> LESETEXT
Als wir am folgenden Abend schließlich Luang Prabang erreichten, hatte die Dämmerung bereits eingesetzt. Es war die drittgrößte Stadt in Laos und obwohl sie nur gut 16.000 Einwohner zählte, gab es nach zwei Tagen auf dem Fluss wieder die Annehmlichkeiten einer zivilisierten Umgebung, wenn auch in sehr bescheidenen Zügen. Das Internet war ja noch eine sehr neue technische Errungenschaft, daher galt ein Café im Zentrum der kleine Stadt als besondere Attraktivität, da es über eine, freilich quälend langsame Verbindung verfügte und von den Touristen nur so belagert wurde. Wohl kannte auch ich das Internet schon von meiner Hochschule, konnte aber noch mit Ausnahme des Onlinehandels von Aktien wenig mit der neuen Technik anfangen, so dass ich mich eher dem Kaffee in dem Café widmete, der hier zu meinem Erstaunen aus löslichem Nestle-Pulver zubereitet wurde, obwohl das Land über eigene Anbauflächen zur Kaffeeproduktion verfügte. Ich wusste nicht so recht, ob ich das gut finden sollte. Ich überlegte mir, als ich am zweiten Tag meines Aufenthalts in der Umgebung mit einem Privatboot zu der Pak Ou Grotte gefahren wurde und mir die mit vielen Götzenbildern bestückte Höhle anschaute, ob die Nahrungsmittelproduktion westlicher Konzerne tatsächlich günstiger wäre, als einheimische Produktion in Ländern wie Laos. Ich kam zu dem Schluss, dass vermutlich die Arbeitskraft noch so billig sein konnte, wenn das Produktivitätsgefälle dadurch nicht ausgeglichen werden konnte. Vielleicht war es aber den Leuten von dem Café auch einfach nur zu lästig gewesen, ordentlichen Kaffee zuzubereiten, musste man das lösliche Pulver ja einfach nur mit heißem Wasser aufkochen.

> AUFGABE A
Gib die Zeilen der Datensätze von der Zeile, die "Click the security-enable-user" enthält, bis zum Ende der Datensätze unverändert aus, beide Enden eingeschlossen.

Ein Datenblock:
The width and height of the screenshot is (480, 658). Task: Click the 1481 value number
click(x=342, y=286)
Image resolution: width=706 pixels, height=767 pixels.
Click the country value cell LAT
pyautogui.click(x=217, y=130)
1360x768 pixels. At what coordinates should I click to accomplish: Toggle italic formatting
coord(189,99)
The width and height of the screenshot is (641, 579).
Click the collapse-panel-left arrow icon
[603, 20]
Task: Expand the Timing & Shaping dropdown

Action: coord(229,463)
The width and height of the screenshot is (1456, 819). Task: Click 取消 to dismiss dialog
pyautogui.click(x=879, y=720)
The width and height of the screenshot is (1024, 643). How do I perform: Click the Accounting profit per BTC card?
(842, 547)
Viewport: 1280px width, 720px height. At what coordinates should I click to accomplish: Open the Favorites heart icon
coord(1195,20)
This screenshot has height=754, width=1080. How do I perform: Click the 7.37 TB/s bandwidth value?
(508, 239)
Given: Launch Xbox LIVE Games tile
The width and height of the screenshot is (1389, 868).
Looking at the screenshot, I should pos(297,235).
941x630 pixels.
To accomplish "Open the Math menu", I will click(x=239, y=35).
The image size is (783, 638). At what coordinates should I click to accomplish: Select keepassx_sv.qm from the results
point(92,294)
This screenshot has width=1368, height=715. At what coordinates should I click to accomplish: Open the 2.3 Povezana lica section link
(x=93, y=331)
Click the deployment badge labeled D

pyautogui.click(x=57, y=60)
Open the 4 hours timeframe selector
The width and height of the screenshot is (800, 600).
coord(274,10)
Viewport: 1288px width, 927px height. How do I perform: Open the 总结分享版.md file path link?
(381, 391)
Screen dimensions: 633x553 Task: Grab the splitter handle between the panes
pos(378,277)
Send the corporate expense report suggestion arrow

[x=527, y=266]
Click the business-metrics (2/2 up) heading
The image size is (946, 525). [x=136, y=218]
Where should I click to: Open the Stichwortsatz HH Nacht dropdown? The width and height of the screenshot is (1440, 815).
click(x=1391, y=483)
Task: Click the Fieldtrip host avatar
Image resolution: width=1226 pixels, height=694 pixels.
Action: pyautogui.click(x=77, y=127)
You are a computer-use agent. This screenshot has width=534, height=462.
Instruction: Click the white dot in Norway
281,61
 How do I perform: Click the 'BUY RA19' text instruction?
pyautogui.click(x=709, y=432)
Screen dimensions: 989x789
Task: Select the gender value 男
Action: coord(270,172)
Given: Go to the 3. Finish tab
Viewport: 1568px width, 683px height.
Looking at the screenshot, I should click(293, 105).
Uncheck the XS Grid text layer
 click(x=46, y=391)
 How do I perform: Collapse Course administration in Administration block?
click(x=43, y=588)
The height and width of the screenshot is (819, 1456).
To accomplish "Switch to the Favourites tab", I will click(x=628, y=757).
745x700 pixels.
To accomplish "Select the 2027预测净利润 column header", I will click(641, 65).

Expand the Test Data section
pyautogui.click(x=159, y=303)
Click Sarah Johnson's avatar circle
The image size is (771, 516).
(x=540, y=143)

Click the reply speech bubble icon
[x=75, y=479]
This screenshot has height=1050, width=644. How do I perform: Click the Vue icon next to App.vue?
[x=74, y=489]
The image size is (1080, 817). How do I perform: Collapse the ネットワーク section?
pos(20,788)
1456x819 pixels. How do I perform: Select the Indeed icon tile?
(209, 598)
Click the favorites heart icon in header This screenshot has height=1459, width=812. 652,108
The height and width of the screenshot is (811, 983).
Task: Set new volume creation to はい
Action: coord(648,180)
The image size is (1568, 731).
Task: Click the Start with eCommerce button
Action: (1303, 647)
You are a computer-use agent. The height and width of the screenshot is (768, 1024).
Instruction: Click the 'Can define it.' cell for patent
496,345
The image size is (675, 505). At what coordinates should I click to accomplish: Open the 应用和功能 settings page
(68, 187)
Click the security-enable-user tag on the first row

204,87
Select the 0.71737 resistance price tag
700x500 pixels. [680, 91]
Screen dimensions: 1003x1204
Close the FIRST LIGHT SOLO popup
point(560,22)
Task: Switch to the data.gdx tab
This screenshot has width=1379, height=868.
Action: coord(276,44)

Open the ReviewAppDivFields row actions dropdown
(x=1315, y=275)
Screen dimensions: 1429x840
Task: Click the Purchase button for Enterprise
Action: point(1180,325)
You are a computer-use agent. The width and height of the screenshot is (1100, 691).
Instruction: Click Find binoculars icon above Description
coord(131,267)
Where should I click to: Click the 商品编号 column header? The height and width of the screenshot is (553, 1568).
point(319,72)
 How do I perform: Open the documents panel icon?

> AUFGABE B
Beantworte anhand des Lesetextes über Luang Prabang folgende Fragen:
(i) Wie viele Einwohner zählte die Stadt?
(ii) Woraus wurde der Kaffee in dem Café zubereitet?
(iii) Zu welchem Ort wurde der Erzähler am zweiten Tag mit einem Privatboot gefahren?

> FERTIGE ANTWORT A
Click the security-enable-user tag on the first row

204,87
Select the 0.71737 resistance price tag
700x500 pixels. [680, 91]
Screen dimensions: 1003x1204
Close the FIRST LIGHT SOLO popup
point(560,22)
Task: Switch to the data.gdx tab
This screenshot has width=1379, height=868.
Action: coord(276,44)

Open the ReviewAppDivFields row actions dropdown
(x=1315, y=275)
Screen dimensions: 1429x840
Task: Click the Purchase button for Enterprise
Action: point(1180,325)
You are a computer-use agent. The width and height of the screenshot is (1100, 691).
Instruction: Click Find binoculars icon above Description
coord(131,267)
Where should I click to: Click the 商品编号 column header? The height and width of the screenshot is (553, 1568).
point(319,72)
 How do I perform: Open the documents panel icon?

> FERTIGE ANTWORT B
(i) Gut 16.000 Einwohner.
(ii) Aus löslichem Nestle-Pulver.
(iii) Zur Pak Ou Grotte.